Which is approximately 99.2%. Given no other information, that would inspire some confidence, but further investigation would need to be seen. 

---------------
This is more impactful - the minority value is often the one we are interested in being the "true case".


For High-Risk loans = 0 and healthy loans to 1, we can just calculate the following by swapping the 0 and 1 before calculating the values below:

True Positives: (Actual 0, Predicted 0): 563

True Negatives: (Actual 1, Predicted 1): 18663

False Positives: (Actual 1, Predicted 0): 102

False Negatives: (Actual 0, Predicted 1): 56

Precision: $ \frac{\text{\# True Positive}}{\text{\# True Positive + \# False Positive}} $. Remember, we have swapped the 0 and 1 when calculating the True/False Positives/Negatives - that's why we have different values. Here, our precision was 0.85 for high risk loans : $\frac{563}{563+102}$. Essentially, out of all the loans that we labeled as high risk, ~85% of these loans were actually high-risk. 15% of the time if our model was to label a set of features for a loan as high-risk, it would actually be a healthy loan. From a financial perspective, it definitely makes sense to have precision be more stringent here. Higher precision for healthy loans means a lower liklihood to lose money with a bad investment, while less precision on high-risk loans just means the volume of healthy loans you are giving out is reduced slightly. In the first case high precision means you minimize losses, and the second case, high precision means you are missing out on fewer healthy loan/profitable opportunities. 

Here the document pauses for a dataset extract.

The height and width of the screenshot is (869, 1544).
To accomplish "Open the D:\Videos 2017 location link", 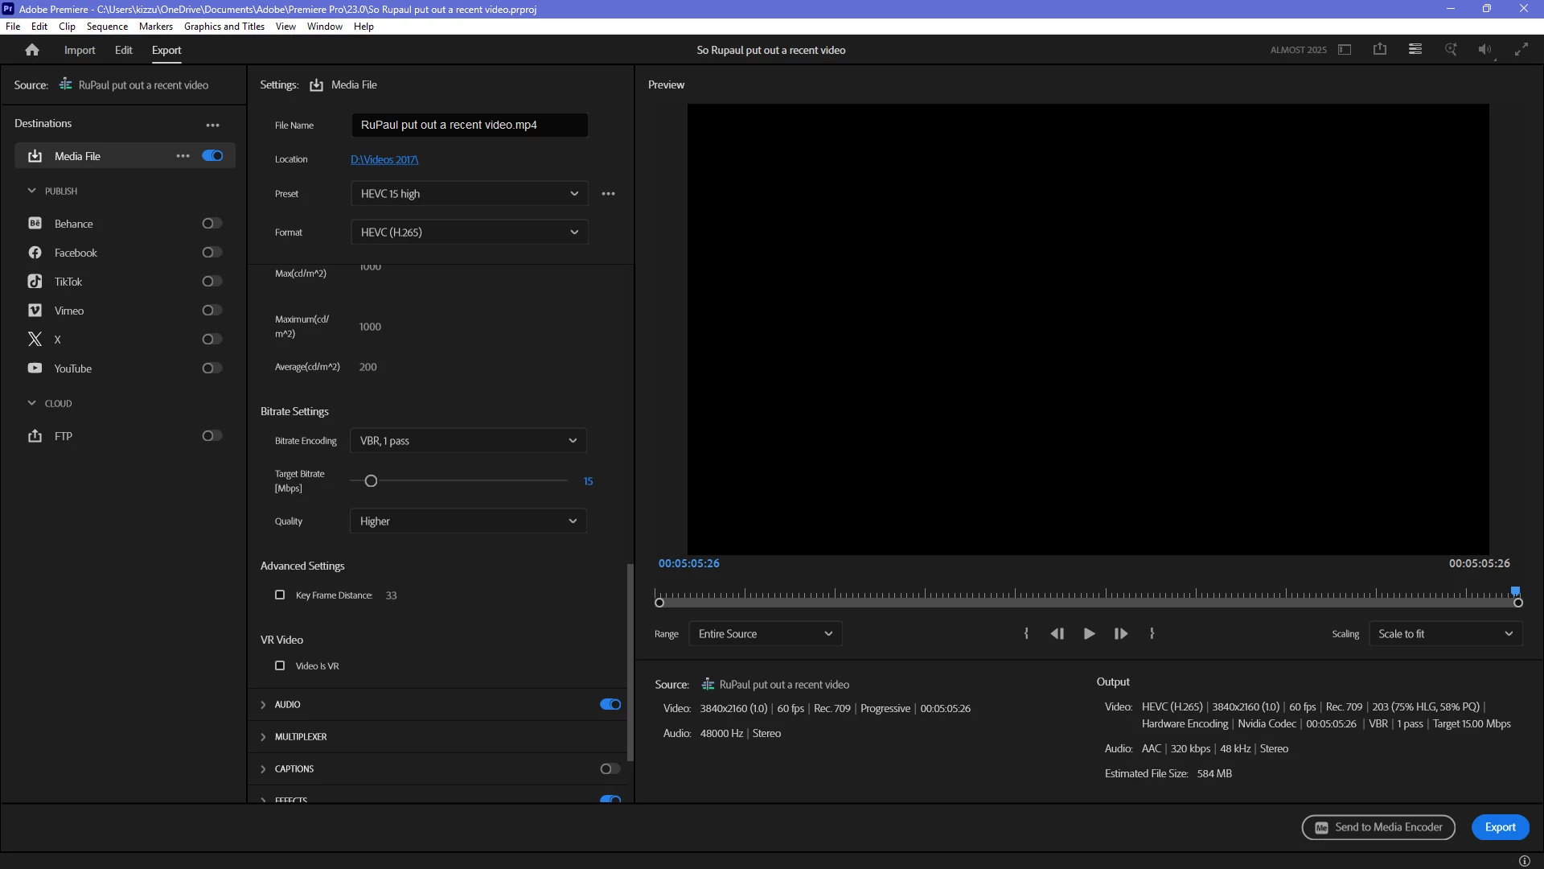I will pyautogui.click(x=384, y=159).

Out of 100 loans that we predicted to be high risk, we would find 85 loans to be actually high risk. 

Recall the definition of recall: $ \frac{\text{\# True Positive}}{\text{\# True Positive + \# False Negative}} $. For the high-risk loans, our recall was $\frac{563}{563+56}$ which is ~0.91. Essentially, we captured 91% of the actually high-risk loans with our predictions. Recall is useful if getting a false negative has a high cost. In this case, a false negative means a high risk loan that we predicted was actually healthy. That absolutely has a high cost, and thus the recall measurement is important when we consider high-risk loans. Personally, 91% seems like good odds, but I'm not sure what the standards are for the banking industry. 

Out of 100 loans that are actually high risk, we would predict that 91 of those are high risk. 

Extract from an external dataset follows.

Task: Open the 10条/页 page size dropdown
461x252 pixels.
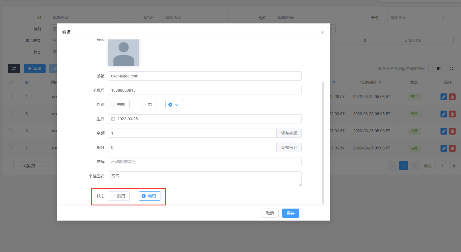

The F1 Score gives you a balance between Precision and Recall: $\text{F1} = 2 \times \frac{\text{Precision} * \text{Recall}}{\text{Precision} + \text{Recall} } $. Here that gives us 0.88.


The support tells you the number of actual occurences of the class in the specified dataset. We can see the support for high risk loans is $563 + 56 = 619$ because the actual occurences of healthy loans in the data set is the sum of the True Positives and the False Negatives. 

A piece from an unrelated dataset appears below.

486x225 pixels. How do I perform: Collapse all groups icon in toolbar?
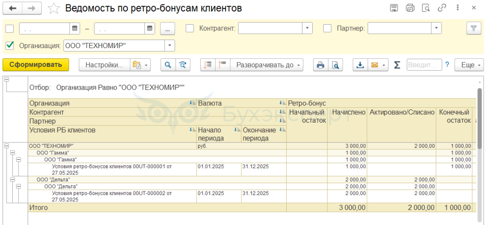(223, 65)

The accuracy metric does not change if we swap high-risk/healthy loans for 0/1. So the accuracy remains around 99.2%.

----------------------------------

Conclusion:

Without more knowledge of the standards of the banking industry, it is hard to say how impactful these metrics are. But the most signifcant results seem to stem from treating the minority population - the high risk loans - as the "positive" value for the prediction. This leads us to insightful metrics for precision and recall. The precision of our predictions for high risk loans was 85%, which tells us that out of 100 loans that we predict to be high risk, 85% are actually high risk. This means that about 15% of the loans we predict to be high risk are actually healthy loans, which eats in to potential profit.

Recall however feels more impactful. The recall in this case told us that out of 100 loans that are actually high risk, we predicted 91 of those high risk loans. Essentially, this model is able to capture 91% of the high risk loans, which allows us to avoid more bad investments. 

Without knowledge of the volumne, size, and interest rates of these loans though, it's hard to advise further actions.